RabbitMQ Highly Available Queues and Clustering using Amazon EC2 - karlgrz
http://karlgrz.blogspot.com/2012/10/rabbitmq-highly-available-queues-and.html

======
forkproc1582
As I often have to repeat to people: don't use RabbitMQ unless you need
durable messaging. That is to say, if losing a message is catastrophic, and in
the event your broker goes down, you are guaranteed to still retain your
messages, then I'd recommend RabbitMQ. For example, you do not want to lose a
queued financial trade.

Most people really don't need durable messaging. They are typically offloading
asynchronous work jobs via messaging. This is where a broker-less technology
like ZeroMQ makes sense. You can achieve the same high-availability
architecture without having to worry about the availability of your RabbitMQ
choke point separating you from your worker instances.

------
rdtsc
As a side note, some of these features (multi-node synchronization,
distributed configuration management, HA) are made possible because of Erlang,
which RabbitMQ is written in. It is a classic case of 'the right tool for the
right job' example in my book.

------
jjoergensen
Do not forget about the netsplit scenarios.
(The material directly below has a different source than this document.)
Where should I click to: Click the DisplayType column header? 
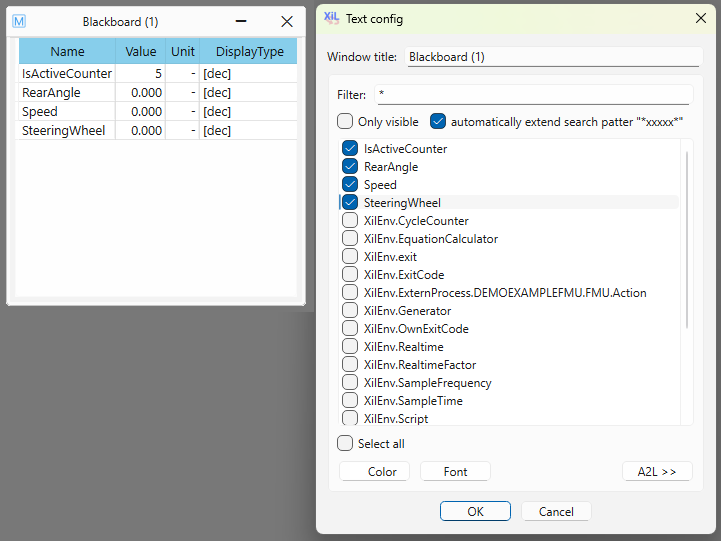[249, 52]
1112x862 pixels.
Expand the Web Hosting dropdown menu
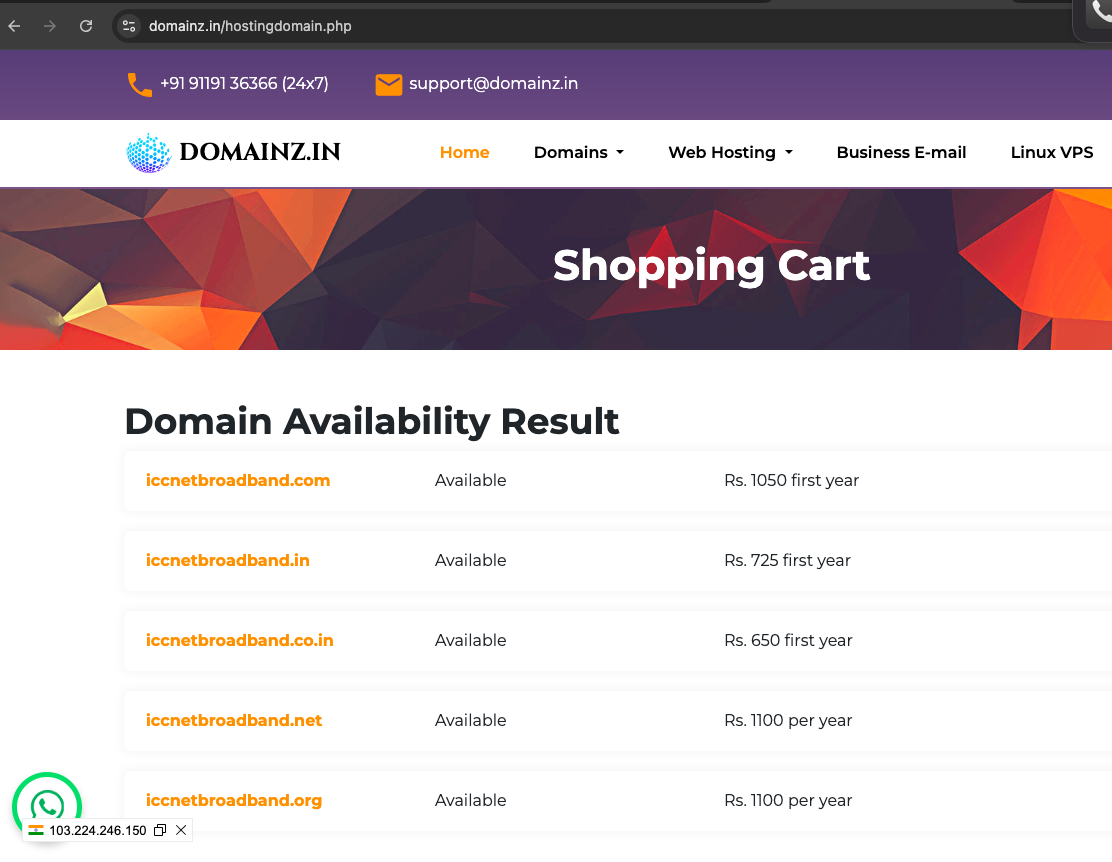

In the case you have two
datacenters, and one has network problems, you will end up in a split-brain
scenario. Both datacenters may believe they are available or down. A way to
solve this, could be to use more boxes and majority voting, with something
like apache zookeeper. But none of this comes out of the box.

------
oijaf888
Maybe I'm missing something but how does the client know what ip
address/hostname to connect to? Does it just use some sort of multicast to
find nodes?

------
elchief
Does AWS count as highly available?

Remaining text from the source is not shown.